Content starts

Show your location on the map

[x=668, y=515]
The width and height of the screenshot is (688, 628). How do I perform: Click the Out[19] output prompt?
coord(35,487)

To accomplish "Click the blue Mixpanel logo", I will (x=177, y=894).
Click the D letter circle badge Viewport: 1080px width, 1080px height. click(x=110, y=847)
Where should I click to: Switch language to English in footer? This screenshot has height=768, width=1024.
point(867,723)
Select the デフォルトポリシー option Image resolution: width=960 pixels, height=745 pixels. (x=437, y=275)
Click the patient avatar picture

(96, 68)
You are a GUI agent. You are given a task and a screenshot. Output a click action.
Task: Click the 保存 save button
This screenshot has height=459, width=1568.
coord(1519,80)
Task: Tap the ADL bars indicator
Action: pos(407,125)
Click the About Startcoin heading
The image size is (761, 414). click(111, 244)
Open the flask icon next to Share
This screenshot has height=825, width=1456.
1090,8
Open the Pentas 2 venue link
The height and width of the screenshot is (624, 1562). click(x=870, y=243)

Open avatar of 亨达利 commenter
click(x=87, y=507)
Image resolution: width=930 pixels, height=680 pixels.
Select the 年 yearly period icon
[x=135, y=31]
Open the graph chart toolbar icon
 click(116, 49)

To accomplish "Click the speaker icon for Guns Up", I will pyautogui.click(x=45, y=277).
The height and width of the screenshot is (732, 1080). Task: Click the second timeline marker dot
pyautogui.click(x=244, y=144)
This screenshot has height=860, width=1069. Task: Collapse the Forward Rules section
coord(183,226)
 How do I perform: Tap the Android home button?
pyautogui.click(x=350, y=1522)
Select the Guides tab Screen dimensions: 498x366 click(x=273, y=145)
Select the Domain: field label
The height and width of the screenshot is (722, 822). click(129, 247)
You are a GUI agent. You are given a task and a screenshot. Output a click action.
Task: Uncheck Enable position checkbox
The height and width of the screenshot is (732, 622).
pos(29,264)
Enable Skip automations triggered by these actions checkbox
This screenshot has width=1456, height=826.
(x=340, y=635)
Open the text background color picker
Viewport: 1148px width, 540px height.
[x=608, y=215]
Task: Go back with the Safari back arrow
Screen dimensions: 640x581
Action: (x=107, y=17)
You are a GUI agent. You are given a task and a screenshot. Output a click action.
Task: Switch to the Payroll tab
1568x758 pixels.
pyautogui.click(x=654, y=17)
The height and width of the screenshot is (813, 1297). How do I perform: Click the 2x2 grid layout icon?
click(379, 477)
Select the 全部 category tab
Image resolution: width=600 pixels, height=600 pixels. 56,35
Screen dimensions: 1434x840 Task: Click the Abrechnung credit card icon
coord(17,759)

Content ends

**WHAT IS NEEDED:** Reproduce, please, every line of the records above without alteration.

**WRITTEN RESPONSE:**
Show your location on the map

[x=668, y=515]
The width and height of the screenshot is (688, 628). How do I perform: Click the Out[19] output prompt?
coord(35,487)

To accomplish "Click the blue Mixpanel logo", I will (x=177, y=894).
Click the D letter circle badge Viewport: 1080px width, 1080px height. click(x=110, y=847)
Where should I click to: Switch language to English in footer? This screenshot has height=768, width=1024.
point(867,723)
Select the デフォルトポリシー option Image resolution: width=960 pixels, height=745 pixels. (x=437, y=275)
Click the patient avatar picture

(96, 68)
You are a GUI agent. You are given a task and a screenshot. Output a click action.
Task: Click the 保存 save button
This screenshot has height=459, width=1568.
coord(1519,80)
Task: Tap the ADL bars indicator
Action: pos(407,125)
Click the About Startcoin heading
The image size is (761, 414). click(111, 244)
Open the flask icon next to Share
This screenshot has height=825, width=1456.
1090,8
Open the Pentas 2 venue link
The height and width of the screenshot is (624, 1562). click(x=870, y=243)

Open avatar of 亨达利 commenter
click(x=87, y=507)
Image resolution: width=930 pixels, height=680 pixels.
Select the 年 yearly period icon
[x=135, y=31]
Open the graph chart toolbar icon
 click(116, 49)

To accomplish "Click the speaker icon for Guns Up", I will pyautogui.click(x=45, y=277).
The height and width of the screenshot is (732, 1080). Task: Click the second timeline marker dot
pyautogui.click(x=244, y=144)
This screenshot has height=860, width=1069. Task: Collapse the Forward Rules section
coord(183,226)
 How do I perform: Tap the Android home button?
pyautogui.click(x=350, y=1522)
Select the Guides tab Screen dimensions: 498x366 click(x=273, y=145)
Select the Domain: field label
The height and width of the screenshot is (722, 822). click(129, 247)
You are a GUI agent. You are given a task and a screenshot. Output a click action.
Task: Uncheck Enable position checkbox
The height and width of the screenshot is (732, 622).
pos(29,264)
Enable Skip automations triggered by these actions checkbox
This screenshot has width=1456, height=826.
(x=340, y=635)
Open the text background color picker
Viewport: 1148px width, 540px height.
[x=608, y=215]
Task: Go back with the Safari back arrow
Screen dimensions: 640x581
Action: (x=107, y=17)
You are a GUI agent. You are given a task and a screenshot. Output a click action.
Task: Switch to the Payroll tab
1568x758 pixels.
pyautogui.click(x=654, y=17)
The height and width of the screenshot is (813, 1297). How do I perform: Click the 2x2 grid layout icon?
click(379, 477)
Select the 全部 category tab
Image resolution: width=600 pixels, height=600 pixels. 56,35
Screen dimensions: 1434x840 Task: Click the Abrechnung credit card icon
coord(17,759)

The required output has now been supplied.